Bernard Dorland, coordonnateur de soins : comment les hôpitaux gèrent-ils la crise du Covid-19 ?

Pour répondre aux besoins spécifiques liés à la crise sanitaire actuelle, les coordonnateurs des soins sont en première ligne au cœur des hôpitaux. Entretien avec Bernard Dorland, coordonnateur général des soins du Groupement hospitalier de territoire (GHT) Grand Paris Nord-est.

 

 Quel est le rôle d’un coordonnateur des soins en « temps normal » ?

Le coordonnateur des soins est celui qui organise tout ce qui concoure à la prise en charge du patient : recrutement du personnel, remplacement, etc. Au sein de l’hôpital, il assure l’autorité hiérarchique et fonctionnelle sur l’ensemble des personnels soignants et paramédicaux. Il est accompagné par des cadres supérieurs de santé, qui pilotent des pôles répartis suivant des spécialités : médecine, chirurgie, maternité... Plus globalement, le coordonnateur des soins met en œuvre les activités de soins en phase avec les besoins. Il organise le travail du personnel requis et le déploiement du matériel adéquat en fonction du nombre de patients à prendre en charge. Il a un rôle stratégique en tant que membre de l’équipe de direction, et il est garant de la sécurité et de la qualité des soins à travers un projets de soins relatif à l’accompagnement qualitatif de la prise en charge des patients (éducation thérapeutique, accueil du patient …).

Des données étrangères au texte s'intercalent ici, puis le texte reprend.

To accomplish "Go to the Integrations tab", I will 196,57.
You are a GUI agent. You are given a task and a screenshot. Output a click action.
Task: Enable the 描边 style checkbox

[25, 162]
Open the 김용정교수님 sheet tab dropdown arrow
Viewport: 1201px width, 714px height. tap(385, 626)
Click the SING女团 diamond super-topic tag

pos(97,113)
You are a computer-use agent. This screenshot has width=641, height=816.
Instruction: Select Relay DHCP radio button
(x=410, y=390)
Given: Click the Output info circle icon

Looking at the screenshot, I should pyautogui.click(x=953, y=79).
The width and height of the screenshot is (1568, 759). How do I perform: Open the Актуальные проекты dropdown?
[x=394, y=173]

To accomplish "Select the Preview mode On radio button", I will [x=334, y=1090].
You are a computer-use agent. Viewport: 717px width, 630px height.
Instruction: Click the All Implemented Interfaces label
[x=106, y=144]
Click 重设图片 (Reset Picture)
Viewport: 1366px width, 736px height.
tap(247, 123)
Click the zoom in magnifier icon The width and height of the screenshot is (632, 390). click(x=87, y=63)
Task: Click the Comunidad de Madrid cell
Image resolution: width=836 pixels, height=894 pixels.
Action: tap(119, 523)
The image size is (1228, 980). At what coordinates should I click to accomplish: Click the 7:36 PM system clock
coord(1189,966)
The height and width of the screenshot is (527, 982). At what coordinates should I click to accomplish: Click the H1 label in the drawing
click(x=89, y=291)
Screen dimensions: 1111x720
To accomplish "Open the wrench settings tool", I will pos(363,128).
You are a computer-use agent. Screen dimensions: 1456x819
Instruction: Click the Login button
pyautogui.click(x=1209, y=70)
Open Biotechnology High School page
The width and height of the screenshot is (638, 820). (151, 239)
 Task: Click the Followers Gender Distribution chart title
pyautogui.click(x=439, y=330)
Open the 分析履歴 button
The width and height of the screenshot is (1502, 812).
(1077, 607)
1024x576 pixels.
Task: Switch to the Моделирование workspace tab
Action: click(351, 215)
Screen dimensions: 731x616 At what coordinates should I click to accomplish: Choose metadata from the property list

 Comment la crise sanitaire a impacté vos missions ?

Au début de la crise, le plan blanc a été déclenché. En quelques jours, il a fallu nous adapter aux besoins très spécifiques liés à un afflux massif de patients. Sur les trois hôpitaux du GHT Grand Paris Nord-est (hôpitaux d’Aulnay, de Montfermeil et de Montreuil), nous avons transformé plus de 50 % de nos lits en lits Covid. Au pic de la crise, entre le 28 mars et le 1er avril, nous totalisions plus de 600 lits Covid au sein du GHT, avec des moyens humains plus importants, en lien avec la fragilité de ces patients. À Aulnay, nous avons fermé l’ensemble de nos services de chirurgie, sauf la chirurgie d’urgence, et transformé nos 10 salles de blocs opératoires en chambres de réanimation. Tous les jours, une cellule de crise s’est tenue avec l’équipe de direction pour évaluer les problèmes et modifier les parcours de patients. Et tous les trois jours, des cellules de crise se sont organisées avec les cadres et les médecins. L’équipe des hygiénistes, sur le pont depuis le début, a adapté les protocoles et accompagné les équipes. Pendant cette période l’absentéisme a été plus fort car certains personnels soignants sont atteints du Covid, d’autres n’ont pas trouvé de solution pour la garde de leurs enfants… Certains jours, au plus fort de la crise, sur le seul hôpital d’Aulnay, il nous a fallu trouver 90 personnes pour faire face à cette situation et au besoin de renforcer les équipes. Tout le monde a joué le jeu. Des étudiants infirmiers sont venus épauler nos aides-soignants. Certains médecins d’autres spécialités sont venus prêter main forte en réanimation. Les infirmiers et aides-soignants ont accepté de changer d’unité au gré des besoins et des ouvertures de lit Covid. Sans oublier les auxiliaires de puériculture, également venus en renfort.

Avez-vous constaté une plus grande solidarité ?

Oui, bien sûr, les équipes sont restées très soudées. Et nous avons essayé de les accompagner au mieux. Par exemple, nous avons mis en place une cellule de soutien psychologique en interne, mais nous avons aussi diffusé largement les coordonnées des plateformes d’écoute proposées par des mutuelles hospitalières pour leur permettre de se confier de manière anonyme. Le regard porté par la société civile sur les soignants est très réconfortant et encourageant.

Nous avons bénéficié d’une solidarité collective au-delà même des murs de l’hôpital. Nous avons reçu de nombreux dons alimentaires, des boulangers nous ont apporté du pain tous les jours… A Aulnay, deux séries sont tournées dans nos locaux, Hippocrate et H 24. Les équipes de tournage ont remis à notre disposition du matériel : brancard, lit à perfusion… Des grandes maisons de couture ont également fait tisser pour nos soignants plus de 9 000 sur blouses en coton en quelques jours… C’est une mobilisation sans précédent.